*** DATA SHOWN

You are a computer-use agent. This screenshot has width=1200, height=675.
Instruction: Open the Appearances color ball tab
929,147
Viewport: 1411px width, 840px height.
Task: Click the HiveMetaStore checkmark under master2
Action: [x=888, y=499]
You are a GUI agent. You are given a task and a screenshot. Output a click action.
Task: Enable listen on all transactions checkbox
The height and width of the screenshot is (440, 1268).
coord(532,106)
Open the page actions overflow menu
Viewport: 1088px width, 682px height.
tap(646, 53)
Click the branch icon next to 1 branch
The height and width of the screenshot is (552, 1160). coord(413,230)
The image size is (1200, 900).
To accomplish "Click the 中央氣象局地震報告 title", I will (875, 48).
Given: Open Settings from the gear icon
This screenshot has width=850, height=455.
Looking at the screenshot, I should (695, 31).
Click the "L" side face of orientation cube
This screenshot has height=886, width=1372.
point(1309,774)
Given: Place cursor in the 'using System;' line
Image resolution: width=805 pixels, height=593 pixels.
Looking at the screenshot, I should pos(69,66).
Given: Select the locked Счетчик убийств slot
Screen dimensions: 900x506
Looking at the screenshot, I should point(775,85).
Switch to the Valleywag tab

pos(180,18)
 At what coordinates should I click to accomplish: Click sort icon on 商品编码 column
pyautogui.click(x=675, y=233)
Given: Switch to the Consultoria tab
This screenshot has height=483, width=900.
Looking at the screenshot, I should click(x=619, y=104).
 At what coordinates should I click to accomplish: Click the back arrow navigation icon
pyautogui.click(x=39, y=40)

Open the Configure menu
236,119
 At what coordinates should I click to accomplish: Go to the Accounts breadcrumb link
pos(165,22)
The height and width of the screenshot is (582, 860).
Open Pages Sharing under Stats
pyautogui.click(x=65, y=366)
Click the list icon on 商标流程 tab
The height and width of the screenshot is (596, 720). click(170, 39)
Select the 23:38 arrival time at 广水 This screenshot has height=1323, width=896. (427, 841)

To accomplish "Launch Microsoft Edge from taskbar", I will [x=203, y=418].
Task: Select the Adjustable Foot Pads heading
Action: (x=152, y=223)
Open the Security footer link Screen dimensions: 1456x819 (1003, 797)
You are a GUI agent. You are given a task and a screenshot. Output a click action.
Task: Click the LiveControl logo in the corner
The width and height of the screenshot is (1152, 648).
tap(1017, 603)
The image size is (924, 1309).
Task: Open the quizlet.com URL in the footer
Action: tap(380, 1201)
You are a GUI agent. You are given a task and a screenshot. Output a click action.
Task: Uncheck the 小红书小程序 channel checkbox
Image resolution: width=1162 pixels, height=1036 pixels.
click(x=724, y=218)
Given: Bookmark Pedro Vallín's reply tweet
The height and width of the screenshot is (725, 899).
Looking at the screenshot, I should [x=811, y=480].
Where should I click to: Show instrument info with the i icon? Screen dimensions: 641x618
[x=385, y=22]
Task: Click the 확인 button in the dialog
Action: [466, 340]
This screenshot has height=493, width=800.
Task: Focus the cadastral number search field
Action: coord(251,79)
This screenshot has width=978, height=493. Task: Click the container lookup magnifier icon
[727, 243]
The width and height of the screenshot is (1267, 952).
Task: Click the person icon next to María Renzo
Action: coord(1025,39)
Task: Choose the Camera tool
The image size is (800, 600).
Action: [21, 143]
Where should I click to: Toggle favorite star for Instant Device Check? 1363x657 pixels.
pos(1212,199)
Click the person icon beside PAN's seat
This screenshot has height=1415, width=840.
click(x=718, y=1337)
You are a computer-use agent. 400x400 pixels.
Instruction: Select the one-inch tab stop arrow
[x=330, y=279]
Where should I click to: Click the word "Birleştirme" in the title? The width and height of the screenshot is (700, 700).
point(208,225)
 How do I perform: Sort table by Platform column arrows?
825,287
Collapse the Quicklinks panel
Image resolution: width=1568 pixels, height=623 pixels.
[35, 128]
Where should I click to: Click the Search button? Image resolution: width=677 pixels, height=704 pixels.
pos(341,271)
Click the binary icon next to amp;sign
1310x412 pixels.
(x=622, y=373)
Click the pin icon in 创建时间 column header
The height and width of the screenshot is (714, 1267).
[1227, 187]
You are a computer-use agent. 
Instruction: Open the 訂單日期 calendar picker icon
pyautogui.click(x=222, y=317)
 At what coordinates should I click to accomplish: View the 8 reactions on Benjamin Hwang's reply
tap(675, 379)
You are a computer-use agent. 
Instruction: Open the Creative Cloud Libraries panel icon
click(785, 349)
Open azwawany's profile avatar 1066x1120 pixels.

******

The material above should be retyped in full, exactly as given.

* **EXERCISE RESPONSE**
You are a computer-use agent. This screenshot has width=1200, height=675.
Instruction: Open the Appearances color ball tab
929,147
Viewport: 1411px width, 840px height.
Task: Click the HiveMetaStore checkmark under master2
Action: [x=888, y=499]
You are a GUI agent. You are given a task and a screenshot. Output a click action.
Task: Enable listen on all transactions checkbox
The height and width of the screenshot is (440, 1268).
coord(532,106)
Open the page actions overflow menu
Viewport: 1088px width, 682px height.
tap(646, 53)
Click the branch icon next to 1 branch
The height and width of the screenshot is (552, 1160). coord(413,230)
The image size is (1200, 900).
To accomplish "Click the 中央氣象局地震報告 title", I will (875, 48).
Given: Open Settings from the gear icon
This screenshot has width=850, height=455.
Looking at the screenshot, I should (695, 31).
Click the "L" side face of orientation cube
This screenshot has height=886, width=1372.
point(1309,774)
Given: Place cursor in the 'using System;' line
Image resolution: width=805 pixels, height=593 pixels.
Looking at the screenshot, I should pos(69,66).
Given: Select the locked Счетчик убийств slot
Screen dimensions: 900x506
Looking at the screenshot, I should point(775,85).
Switch to the Valleywag tab

pos(180,18)
 At what coordinates should I click to accomplish: Click sort icon on 商品编码 column
pyautogui.click(x=675, y=233)
Given: Switch to the Consultoria tab
This screenshot has height=483, width=900.
Looking at the screenshot, I should click(x=619, y=104).
 At what coordinates should I click to accomplish: Click the back arrow navigation icon
pyautogui.click(x=39, y=40)

Open the Configure menu
236,119
 At what coordinates should I click to accomplish: Go to the Accounts breadcrumb link
pos(165,22)
The height and width of the screenshot is (582, 860).
Open Pages Sharing under Stats
pyautogui.click(x=65, y=366)
Click the list icon on 商标流程 tab
The height and width of the screenshot is (596, 720). click(170, 39)
Select the 23:38 arrival time at 广水 This screenshot has height=1323, width=896. (427, 841)

To accomplish "Launch Microsoft Edge from taskbar", I will [x=203, y=418].
Task: Select the Adjustable Foot Pads heading
Action: (x=152, y=223)
Open the Security footer link Screen dimensions: 1456x819 (1003, 797)
You are a GUI agent. You are given a task and a screenshot. Output a click action.
Task: Click the LiveControl logo in the corner
The width and height of the screenshot is (1152, 648).
tap(1017, 603)
The image size is (924, 1309).
Task: Open the quizlet.com URL in the footer
Action: tap(380, 1201)
You are a GUI agent. You are given a task and a screenshot. Output a click action.
Task: Uncheck the 小红书小程序 channel checkbox
Image resolution: width=1162 pixels, height=1036 pixels.
click(x=724, y=218)
Given: Bookmark Pedro Vallín's reply tweet
The height and width of the screenshot is (725, 899).
Looking at the screenshot, I should [x=811, y=480].
Where should I click to: Show instrument info with the i icon? Screen dimensions: 641x618
[x=385, y=22]
Task: Click the 확인 button in the dialog
Action: [466, 340]
This screenshot has height=493, width=800.
Task: Focus the cadastral number search field
Action: coord(251,79)
This screenshot has width=978, height=493. Task: Click the container lookup magnifier icon
[727, 243]
The width and height of the screenshot is (1267, 952).
Task: Click the person icon next to María Renzo
Action: coord(1025,39)
Task: Choose the Camera tool
The image size is (800, 600).
Action: [21, 143]
Where should I click to: Toggle favorite star for Instant Device Check? 1363x657 pixels.
pos(1212,199)
Click the person icon beside PAN's seat
This screenshot has height=1415, width=840.
click(x=718, y=1337)
You are a computer-use agent. 400x400 pixels.
Instruction: Select the one-inch tab stop arrow
[x=330, y=279]
Where should I click to: Click the word "Birleştirme" in the title? The width and height of the screenshot is (700, 700).
point(208,225)
 How do I perform: Sort table by Platform column arrows?
825,287
Collapse the Quicklinks panel
Image resolution: width=1568 pixels, height=623 pixels.
[35, 128]
Where should I click to: Click the Search button? Image resolution: width=677 pixels, height=704 pixels.
pos(341,271)
Click the binary icon next to amp;sign
1310x412 pixels.
(x=622, y=373)
Click the pin icon in 创建时间 column header
The height and width of the screenshot is (714, 1267).
[1227, 187]
You are a computer-use agent. 
Instruction: Open the 訂單日期 calendar picker icon
pyautogui.click(x=222, y=317)
 At what coordinates should I click to accomplish: View the 8 reactions on Benjamin Hwang's reply
tap(675, 379)
You are a computer-use agent. 
Instruction: Open the Creative Cloud Libraries panel icon
click(785, 349)
Open azwawany's profile avatar 1066x1120 pixels.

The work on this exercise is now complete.